小張「だ、大丈夫です!本当申し訳ありません!クリームソーダは弁償させてもらいますから!」

 (こ、これはチャンスかも!!)



フラン「いや、大丈夫よ!別にお金とかには困ってないし、また買うわよ!」

クラン「わわ!大丈夫です!別にお金に困ってませんので、また買います!」


小張「いやいや!せめてものお詫びとして!」


フラン「ちょ、あなたそんなに奢りたいの?大丈夫って言ってるじゃない。」

クラン「そ、それに私達そんなに怒ってませんし…」


小張(や、優しい!でも、引き下がる訳には…)


小張「じ、実は昔からファンだったんです!」

 (苦し紛れ過ぎるか…!?)



フラン「ファン~!?」

クラン「ファン…」


小張「はい!昔テレビでもマジックをしてるところを見たので!」




フラン「へ、へぇーこ、困ったわねぇー」

クラン「ファンだなんて…は、初めて言われました…」


小張(意外と好印象じゃない!)



クラン「で、でも駄目です。
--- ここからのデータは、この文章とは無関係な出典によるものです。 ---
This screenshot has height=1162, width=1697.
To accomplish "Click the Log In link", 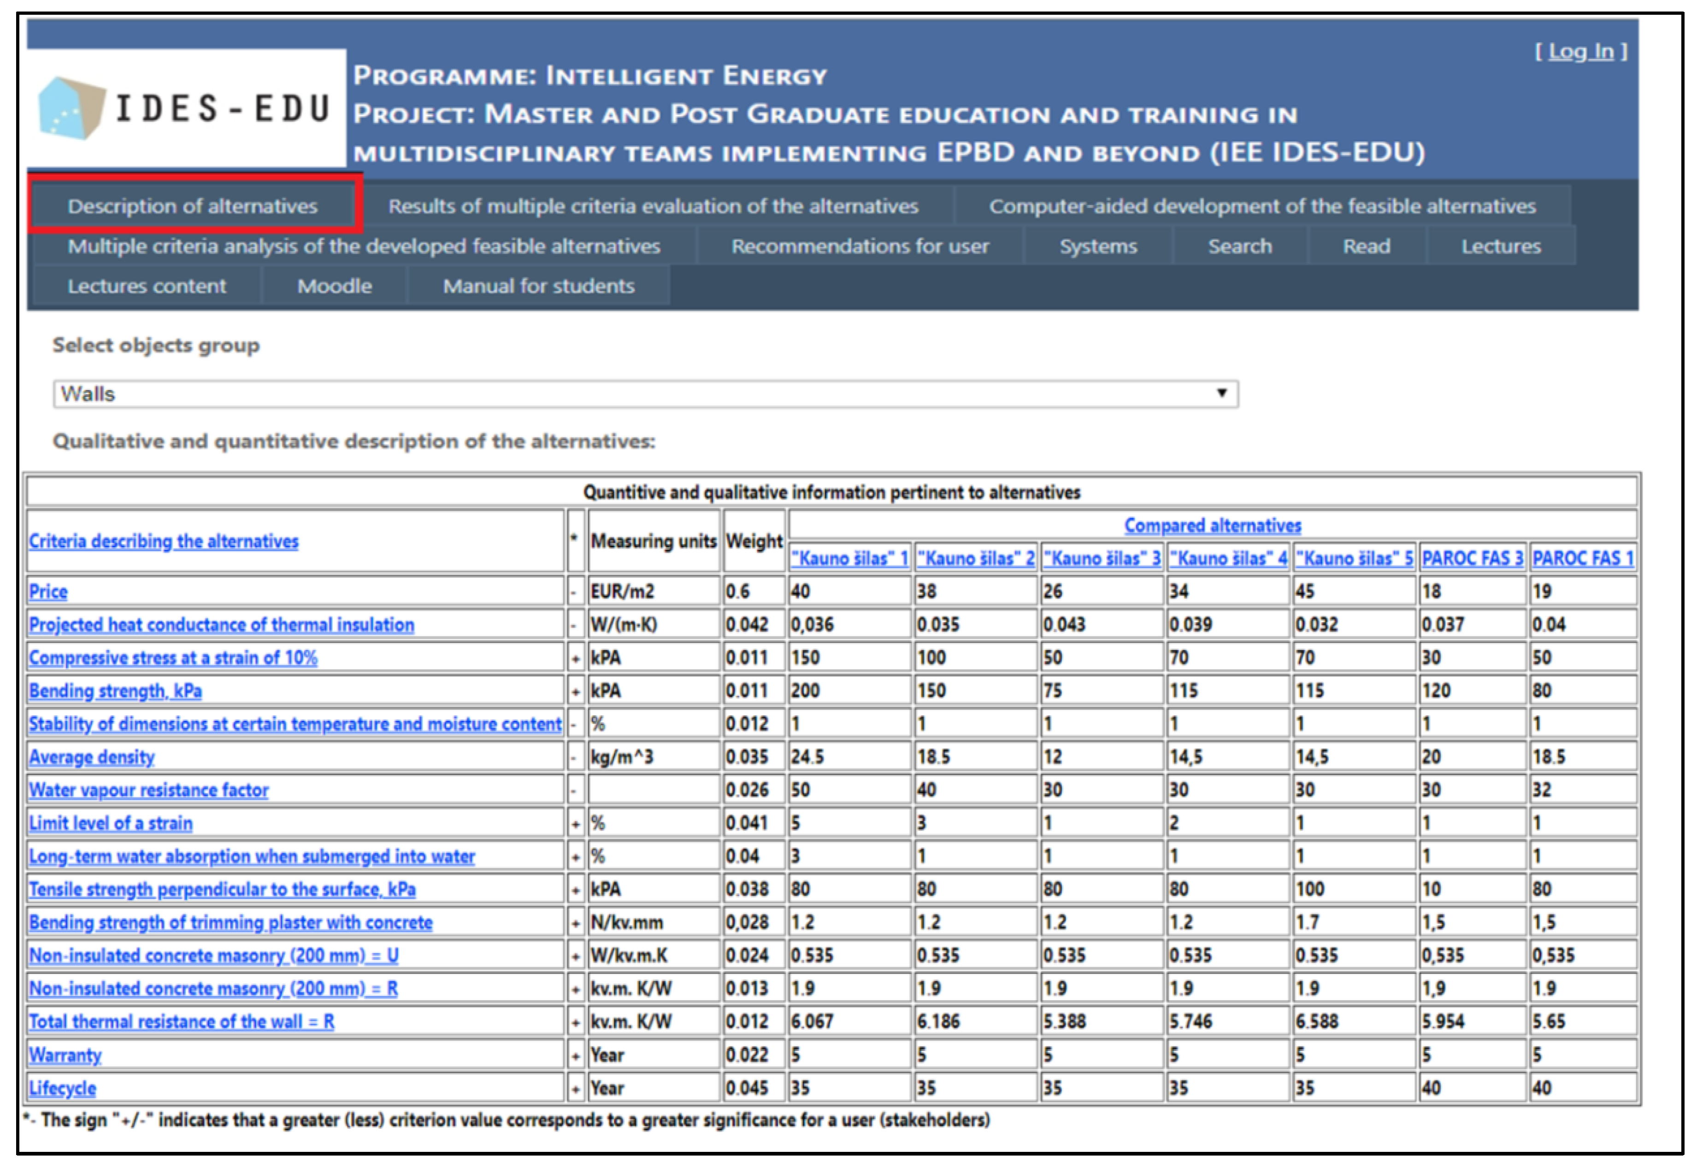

それは最終的に団長に迷惑がかかるから…私達がクリームソーダたった1つでも奢られてしまってはこんなに人が居る今、嫌な噂が流れてしまう。それに個人と食事何かした時には周りが何を言うか分からない。だから駄目です。残念ですが。」


フラン「うん…そうね。ついついファンなんか言われて浮かれてしまったわ。クリームソーダはまた私達が何とかするから、、でも…そう言ってくれて嬉しかったわよ。」


小張(駄目だったか…)


小張「分かりました…時間を取らせて頂いてありがとうございました、」


フラン「まぁ、私達はきっとあなたの事を忘れることはないわ!この素敵な出会いは忘れられないもの!」

クラン「そ、そうですね!きっと!では、この後も楽しんでくださいね!」


小張「はい!」

 (んー…クランさんの方がガードが固かったか…しかも、この団長への厚い信頼は中々ほどくのは厳しそうかも…他の団員もこんなだったら…難しいな…)



ワグ「お!小張!どこ行ってたんだよ!」


シュウ「小張さん!大丈夫でしたか?」


 ワグがシュウを引き連れ戻ってくる。


小張「何ですぐどっか行っちゃうのよ!…で?ハーバートさんはどんな感じだった?」


ワグ「ふふふ…驚けよなぁー?」


小張「!、何か収穫が?」


ワグ「ジャーン!!ハーバートの毛を貰ってきたぜ!!」



小張「……」




 小張は休憩時間が終わるまでワグに対し口を開くことは無かった。